Stephen Greenblatt '64 on Shakespeare's 450th birthday
The following conversation between Stephen Greenblatt '64 and Morris Dean '64 was posted on Morris's blogsite Moristotle & Co. on Wednesday, April 23, 2014, the 450th anniversary of Shakespeare's birth.
Stephen Greenblatt is the John Cogan University Professor of the Humanities at Harvard University. He is also a general editor of The Norton Anthology of English Literature and the general editor of The Norton Shakespeare.
As a classmate of Steve's at Yale, Morris felt that he could call on Steve to help celebrate Shakespeare's birthday, and Steve graciously agreed. Morris's questions are in gold font below.
Have you regularly celebrated Shakespeare's birthday (in ways other than doing an interview like this)?
No, not really in any formal or elaborate way. But I raise a glass to him on his birthday, and this year, since the date falls on the day I'm teaching my Shakespeare class, we'll have a proper party, with performances and a song.
As listed in your Wikipedia entry, you have written much about Shakespeare, including your 2005 biography, Will in the World, which I much enjoyed reading. Of all the time you have spent with Shakespeare, which was your happiest?

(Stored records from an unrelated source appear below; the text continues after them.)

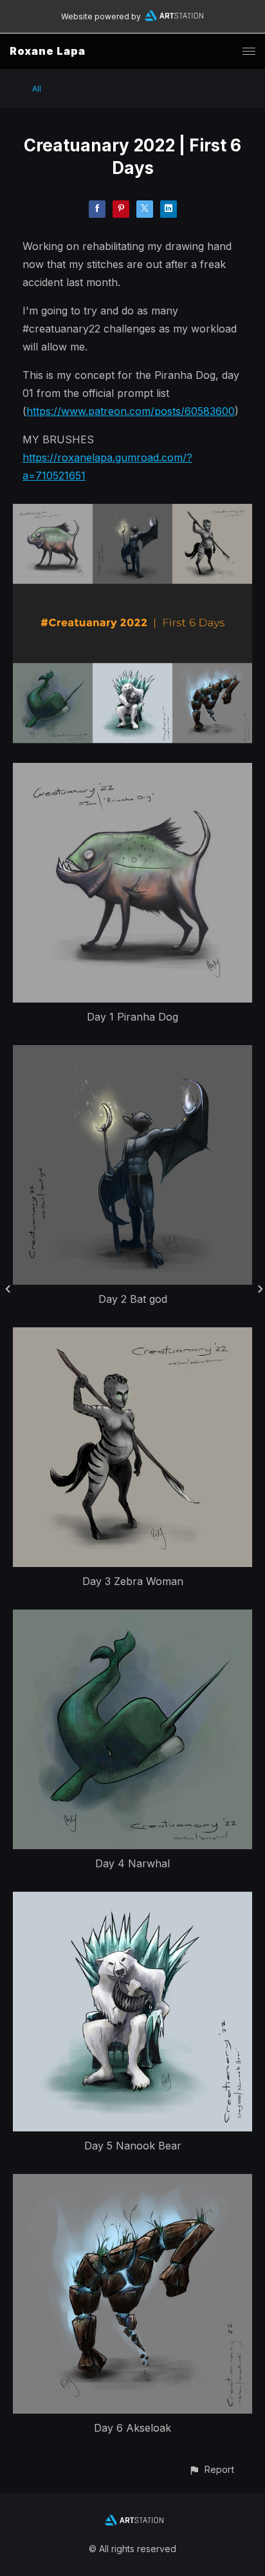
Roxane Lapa (48, 50)
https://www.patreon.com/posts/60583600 (130, 411)
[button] (211, 2469)
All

Shakespeare is not the kind of beloved who comes and goes. But among my books and essays, I particularly enjoyed writing an essay on Othello, many years ago, and I loved writing the biography. Among performances I've seen, for some reason a very old Much Ado, with Sam Waterston, stays in my mind as a special delight, along with two productions, in French of all things, directed by Arianne Mnouchkine.

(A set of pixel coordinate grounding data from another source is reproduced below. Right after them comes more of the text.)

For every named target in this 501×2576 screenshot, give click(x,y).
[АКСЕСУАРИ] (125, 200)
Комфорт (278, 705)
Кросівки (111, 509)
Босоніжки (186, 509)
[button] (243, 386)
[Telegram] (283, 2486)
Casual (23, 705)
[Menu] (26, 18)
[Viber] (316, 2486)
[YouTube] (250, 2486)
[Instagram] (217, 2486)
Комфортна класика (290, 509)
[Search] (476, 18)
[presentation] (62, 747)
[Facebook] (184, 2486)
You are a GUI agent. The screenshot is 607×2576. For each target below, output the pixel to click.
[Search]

How confident are you that Shakespeare was really born on April 23 in the year 1564?
Reasonably confident, though not 100% certain. Such certainty is not really possible for almost anything at that distance from us.

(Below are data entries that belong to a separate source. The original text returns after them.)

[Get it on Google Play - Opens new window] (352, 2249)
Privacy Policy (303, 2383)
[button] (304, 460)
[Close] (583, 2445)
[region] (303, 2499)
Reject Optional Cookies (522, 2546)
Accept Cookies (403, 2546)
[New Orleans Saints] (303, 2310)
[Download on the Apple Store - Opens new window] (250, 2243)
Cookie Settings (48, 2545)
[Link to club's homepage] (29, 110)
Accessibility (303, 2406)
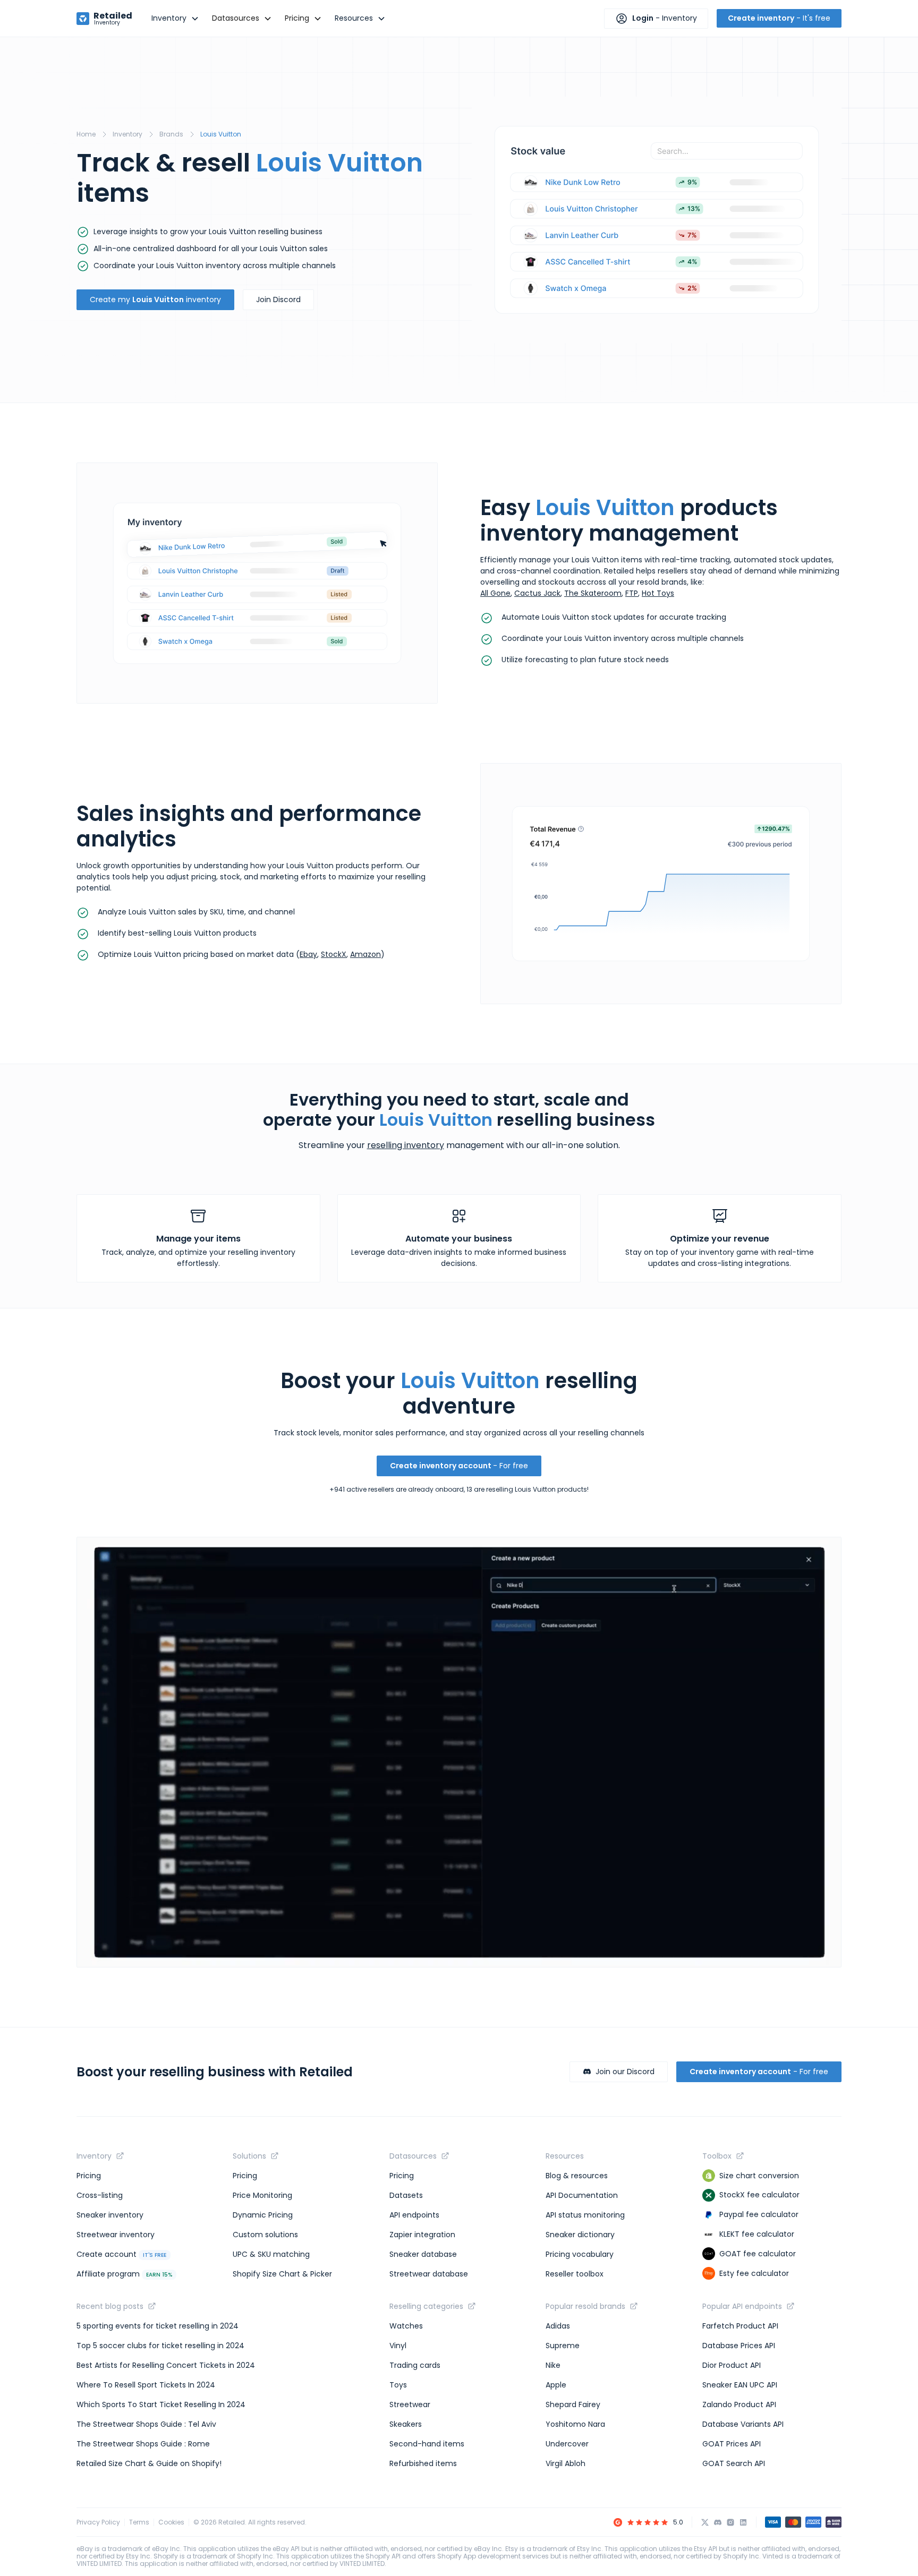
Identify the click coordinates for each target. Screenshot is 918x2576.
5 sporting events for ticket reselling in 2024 (157, 2326)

Have you revised many of your opinions about Shakespeare? What is the biggest such revision you have made?
The biggest revision is simply the transformation from my junior-high-school loathing of Shakespeare (as a consequence of a particularly miserable class on As You Like It) to my loving him.
Shakespeare's birthday doesn't seem to have become nearly so big a deal as James Joyce's Bloomsday (June 16, the day in 1904 on which his novel Ulysses was set). Is that fair? How do you feel about that?
Bloomsday figures the way it does because of Joyce's miraculous conjuring up of that particular day. There is nothing in Shakespeare comparable to that particularity. On the contrary, he was interested in the peculiar way in which his imagination could fly out across all times and places.
Enjoy the birthday celebration with your students today!